My credits are not in ECTS-points
CBS uses the ECTS-point system to measure the total workload for the completion of a specific course or programme. Masters programme's entry requirements also use this measurement in the criteria we place on applicants. If your university uses a different point/credit system, CBS Admissions will evaluate on a case-by-case basis how to convert your credits to ECTS-points.
To help you try and calculate yourself, to what extent you fulfil specific entry requirements, here is some information about the ECTS-system, how points are calculated and how conversion takes place.
ECTS stands for European Credit Transfer System.

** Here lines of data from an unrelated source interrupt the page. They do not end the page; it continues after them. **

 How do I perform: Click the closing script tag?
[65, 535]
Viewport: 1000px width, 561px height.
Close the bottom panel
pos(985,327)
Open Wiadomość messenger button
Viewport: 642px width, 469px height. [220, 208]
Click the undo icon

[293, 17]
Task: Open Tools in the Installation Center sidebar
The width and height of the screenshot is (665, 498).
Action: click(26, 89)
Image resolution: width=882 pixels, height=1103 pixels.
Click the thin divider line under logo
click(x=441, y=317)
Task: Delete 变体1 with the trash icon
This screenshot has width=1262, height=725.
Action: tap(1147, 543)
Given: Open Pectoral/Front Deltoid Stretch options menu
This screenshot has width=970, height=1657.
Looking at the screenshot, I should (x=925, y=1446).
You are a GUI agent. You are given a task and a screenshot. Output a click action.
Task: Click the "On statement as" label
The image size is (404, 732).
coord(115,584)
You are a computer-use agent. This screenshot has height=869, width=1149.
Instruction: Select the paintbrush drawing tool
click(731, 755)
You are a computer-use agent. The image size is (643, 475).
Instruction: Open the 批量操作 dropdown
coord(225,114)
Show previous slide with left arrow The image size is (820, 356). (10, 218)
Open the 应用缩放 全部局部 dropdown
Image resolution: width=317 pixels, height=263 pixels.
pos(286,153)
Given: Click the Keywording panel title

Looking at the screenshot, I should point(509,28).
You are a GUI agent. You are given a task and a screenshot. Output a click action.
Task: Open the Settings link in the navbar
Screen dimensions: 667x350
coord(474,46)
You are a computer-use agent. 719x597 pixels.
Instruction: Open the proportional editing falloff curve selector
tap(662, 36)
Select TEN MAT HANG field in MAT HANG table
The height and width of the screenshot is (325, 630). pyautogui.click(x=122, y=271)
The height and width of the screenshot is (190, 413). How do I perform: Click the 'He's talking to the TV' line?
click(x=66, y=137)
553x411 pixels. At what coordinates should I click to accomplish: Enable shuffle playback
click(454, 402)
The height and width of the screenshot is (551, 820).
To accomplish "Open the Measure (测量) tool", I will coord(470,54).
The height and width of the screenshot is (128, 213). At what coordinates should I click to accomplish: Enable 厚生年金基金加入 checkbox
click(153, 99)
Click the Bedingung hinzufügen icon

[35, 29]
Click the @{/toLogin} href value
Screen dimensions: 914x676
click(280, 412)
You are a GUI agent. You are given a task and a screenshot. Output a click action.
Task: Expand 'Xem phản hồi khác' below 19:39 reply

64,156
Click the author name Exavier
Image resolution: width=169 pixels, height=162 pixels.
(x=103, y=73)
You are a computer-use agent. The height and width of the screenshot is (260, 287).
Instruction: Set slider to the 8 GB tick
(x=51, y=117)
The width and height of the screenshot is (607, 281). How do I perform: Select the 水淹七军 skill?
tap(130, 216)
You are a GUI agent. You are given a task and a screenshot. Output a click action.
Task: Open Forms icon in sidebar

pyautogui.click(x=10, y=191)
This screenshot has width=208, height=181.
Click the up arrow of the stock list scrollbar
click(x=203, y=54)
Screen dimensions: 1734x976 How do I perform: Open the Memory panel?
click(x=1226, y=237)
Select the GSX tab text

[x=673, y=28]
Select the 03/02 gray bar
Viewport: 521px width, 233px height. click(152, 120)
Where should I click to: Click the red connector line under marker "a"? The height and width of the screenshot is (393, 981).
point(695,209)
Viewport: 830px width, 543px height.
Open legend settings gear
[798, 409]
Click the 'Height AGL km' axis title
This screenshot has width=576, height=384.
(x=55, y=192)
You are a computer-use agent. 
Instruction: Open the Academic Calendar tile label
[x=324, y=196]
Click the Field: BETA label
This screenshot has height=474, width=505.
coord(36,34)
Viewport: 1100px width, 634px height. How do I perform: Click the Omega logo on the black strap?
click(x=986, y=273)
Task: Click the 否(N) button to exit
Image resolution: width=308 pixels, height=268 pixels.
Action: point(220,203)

The ECTS point system indicates the workload - measured in time - that it takes to complete a specific course. ECTS points do not measure the subject level or degree of difficulty, only the workload.
Calculation of points
The ECTS system equates 60 ECTS points for one year of full-time study. According to the Danish Ministry of Education and Science, 60 ECTS-points are equivalent to 1,650 hours of work. One complete year of full-time study (or 60 ECTS-points) include the students’ efforts and time for course preparation, class attendance, writing assignments and taking exams, and it may also include internships. 1 ECTS-point in Denmark is equivalent to an average student workload of approximately 27-28 hours.
Conversion to ECTS-points
A full bachelor’s degree in Denmark equals 180 ECTS-points and consists of six semesters each of 30 ECTS-points. When converting credits, CATs, total hours or other types of points to the ECTS-system, you must first identify how many units of each type are necessary to complete a full programme of study. Furthermore, you must know the prescribed length of time for completion of a bachelor’s degree in your respective educational point system.
We evaluate each individual applicant on a case-by-case basis when deciding how to convert national credits to ECTS-points.